House Intelligence Committee Chairman Rep. Adam Schiff, D-Calif., questions Acting Director of National Intelligence Joseph Maguire,as he testifies before the House Intelligence Committee on Capitol Hill in Washington, Thursday, Sept. 26, 2019. (AP Photo/Pablo Martinez Monsivais)
This is the right answer, if for no other reason than the fact that a dismissal wasn’t going to happen anyway, so you don’t want it seem like a defeat. But I’d posit that it’s the right answer to forgo a dismissal even if the votes were there to end this impeachment charade today.
Jay Sekulow, one of the President’s personal lawyers and a lead on his impeachment defense, answered some questions yesterday about their strategy and if they’d accept a motion to dismiss the charges.
Jay Sekulow, President Trump’s lawyer, said after today’s trial that he is prepared to point out errors in the presented case against the president: “At the end of the day I believe without question the President of the United States will be acquitted” https://t.co/hoTTT8ESmN pic.twitter.com/k4EOkiHnCu
— CBS News (@CBSNews) January 23, 2020
“I want to let them try their case, and we want to try our case because we believe without a question the president will be acquitted,” he told reporters. “There is not a doubt.
“Those of you who know me know I don’t rule out anything. … The way the procedures are set up, at this point, here’s what I believe is going to happen: It looks like they’re going to spend tomorrow and Friday. And then I suspect that we’ll start on Saturday, and then we’ll go probably another day or two,” Sekulow continued when asked if he was ruling out the motion to dismiss.

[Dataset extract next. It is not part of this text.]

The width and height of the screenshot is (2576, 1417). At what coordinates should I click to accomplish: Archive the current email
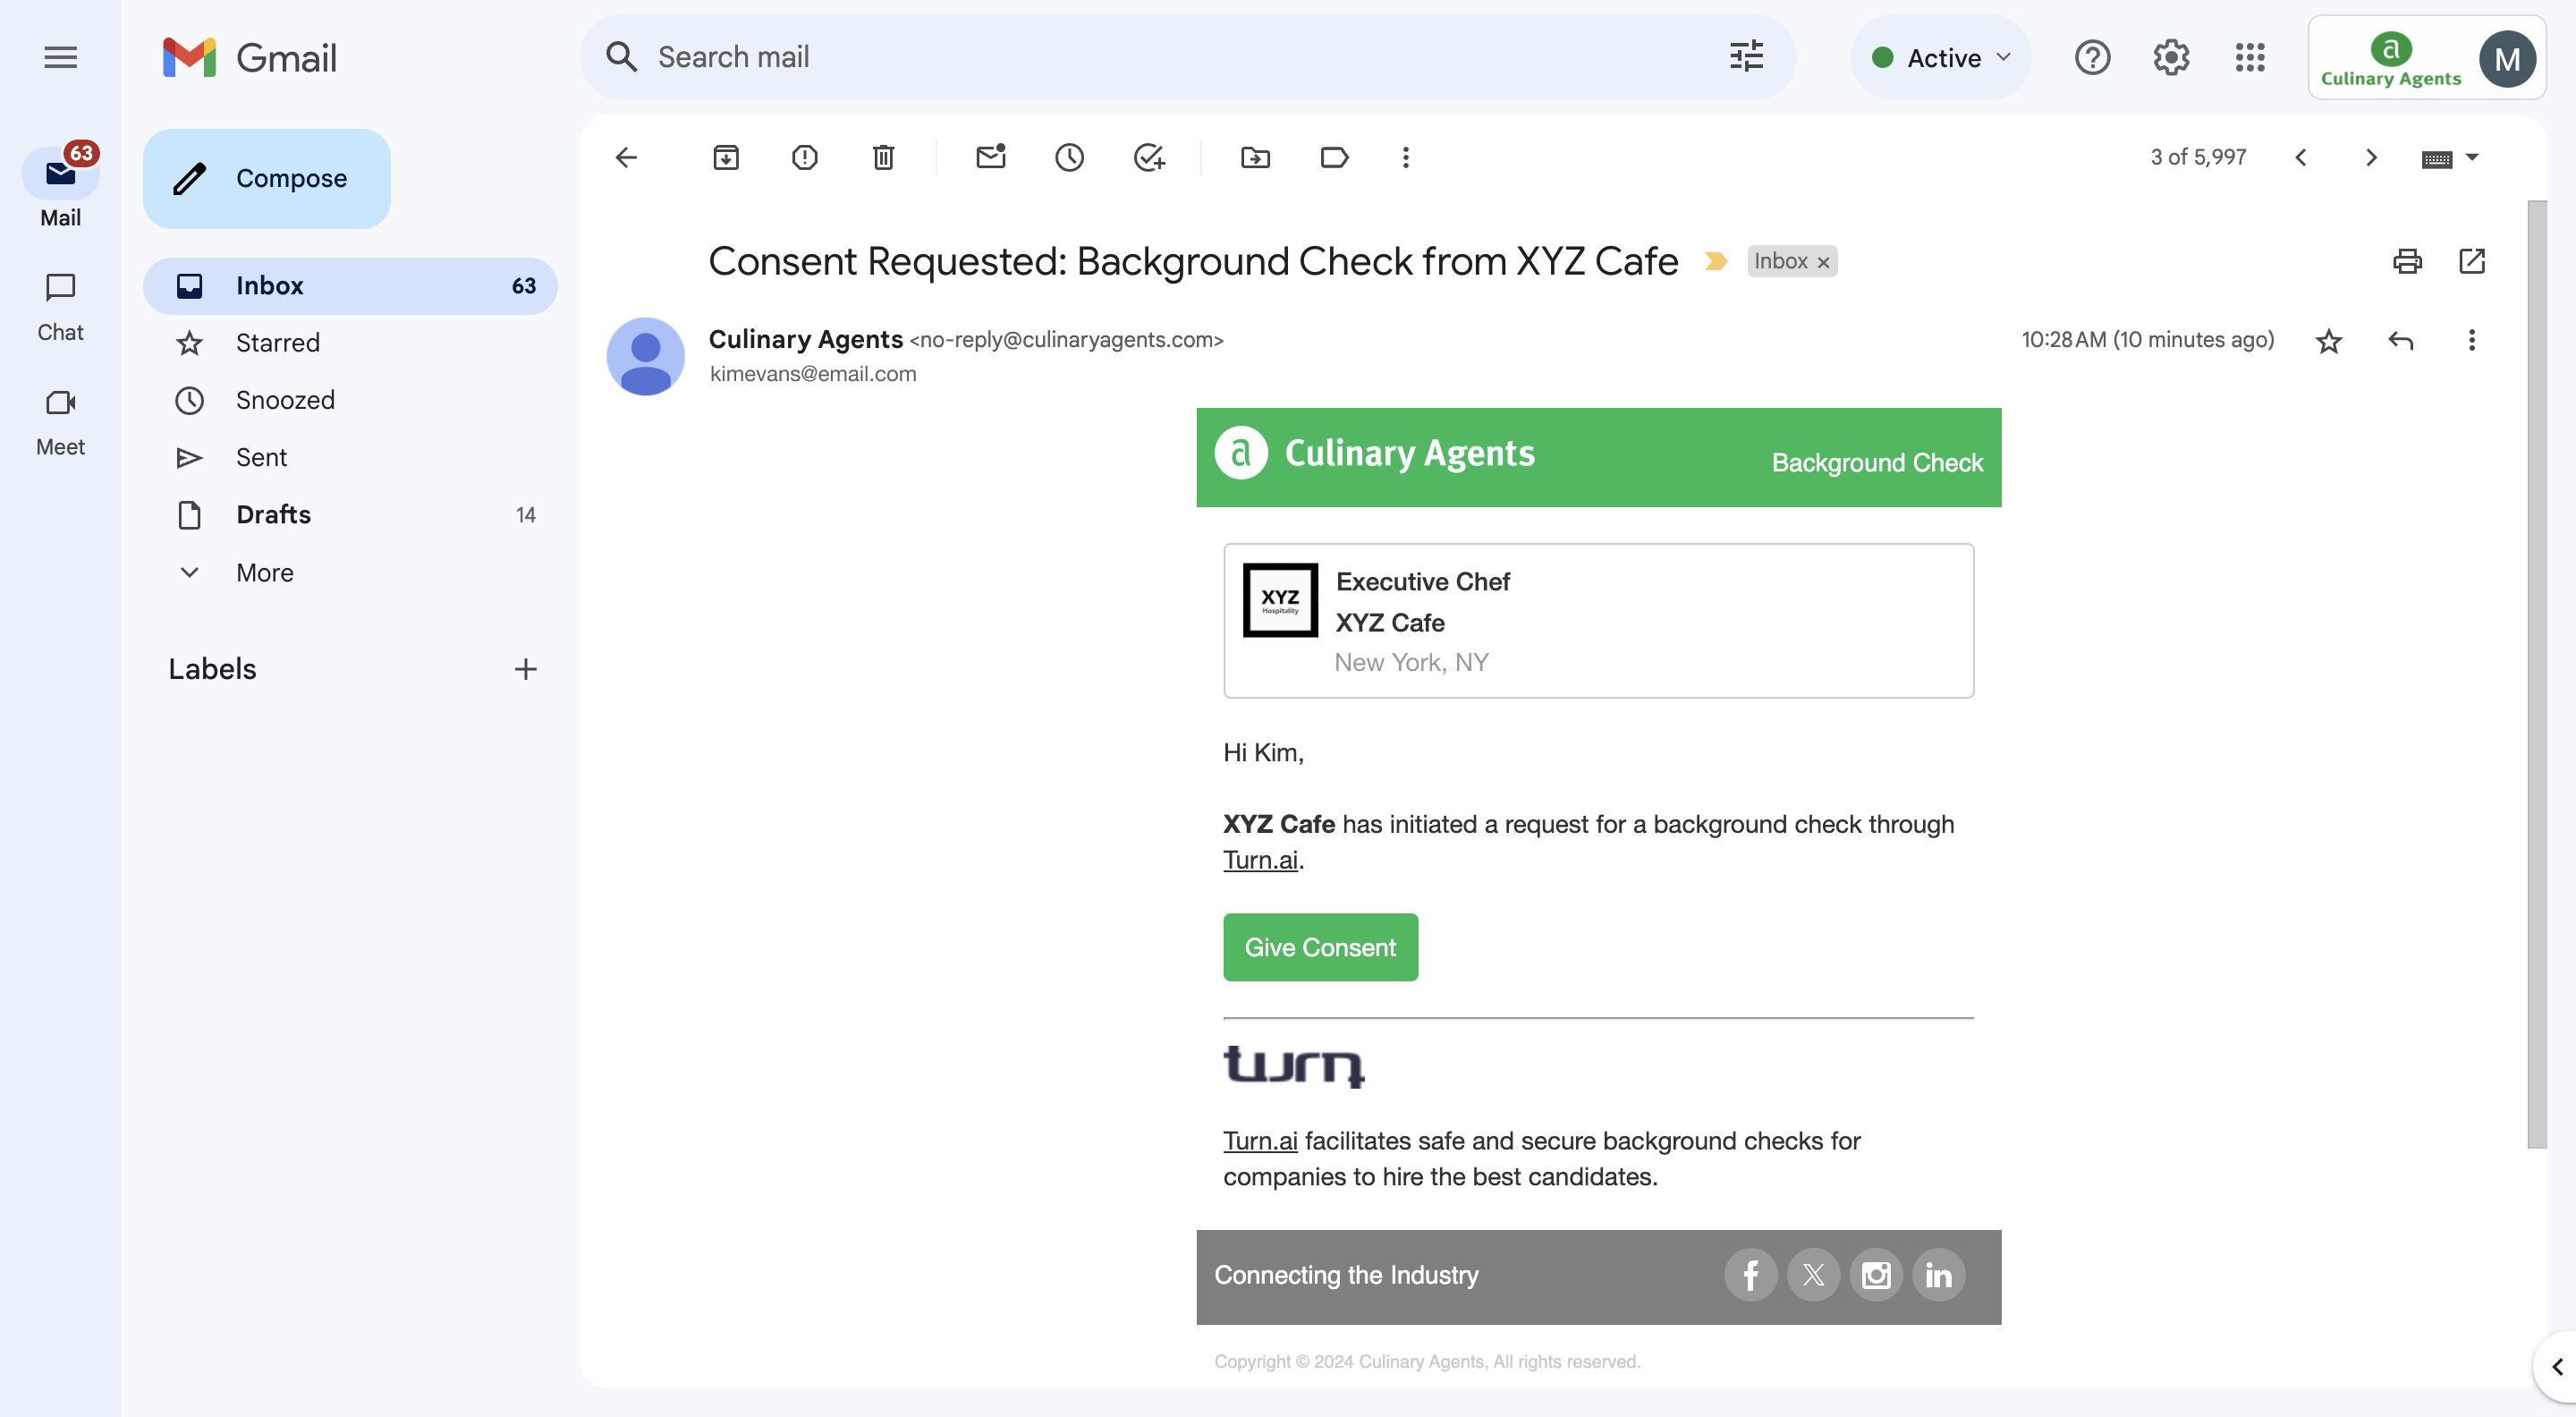726,157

The indication from Trump’s legal team that it will not try to dismiss the articles comes after Senate Republicans did not include a built-in motion to dismiss in their rules resolution. The Clinton rules, unlike the current resolution, included language to force a motion to dismiss after opening arguments and questions from senators.
Here’s why this is the proper path.
A dismissal of the charges would hand Democrats everything they want and essentially let them off the hook. Think of it as the equivalent of firing Mueller instead of just letting him finish his embarrassing investigation. Obviously, allowing him to finish played much more in the President’s favor than starting another scandal by firing him would have.
When it comes to impeachment, Democrats know they’ve lost. But they desperately want to paint the coming acquittal as a “cover-up” so they can use it as 2020 political fodder. Dismissing the charges hands them that talking point. All we would hear is that Republicans wouldn’t even bother to try the case, that they didn’t allow evidence to be presented, etc.
Is there a technical argument for dismissal? Absolutely there is. But sometimes you’ve got to play the game to come out the winner. After tomorrow, Schiff’s show will be over. The President will then get his chance to present his case forcefully. Then, when the final acquittal comes, it’ll carry legitimacy that wouldn’t be granted to it otherwise. Sure, the mainstream media outlets will proclaim a cover-up no matter what, but who cares? No one listens to them anyway and their audiences are a tiny fraction of the voter base.
What will last in the American psyche is that the President allowed the process to play out and was vindicated by it. So Sekulow is right. Forget about a dismissal. Let’s have this fight.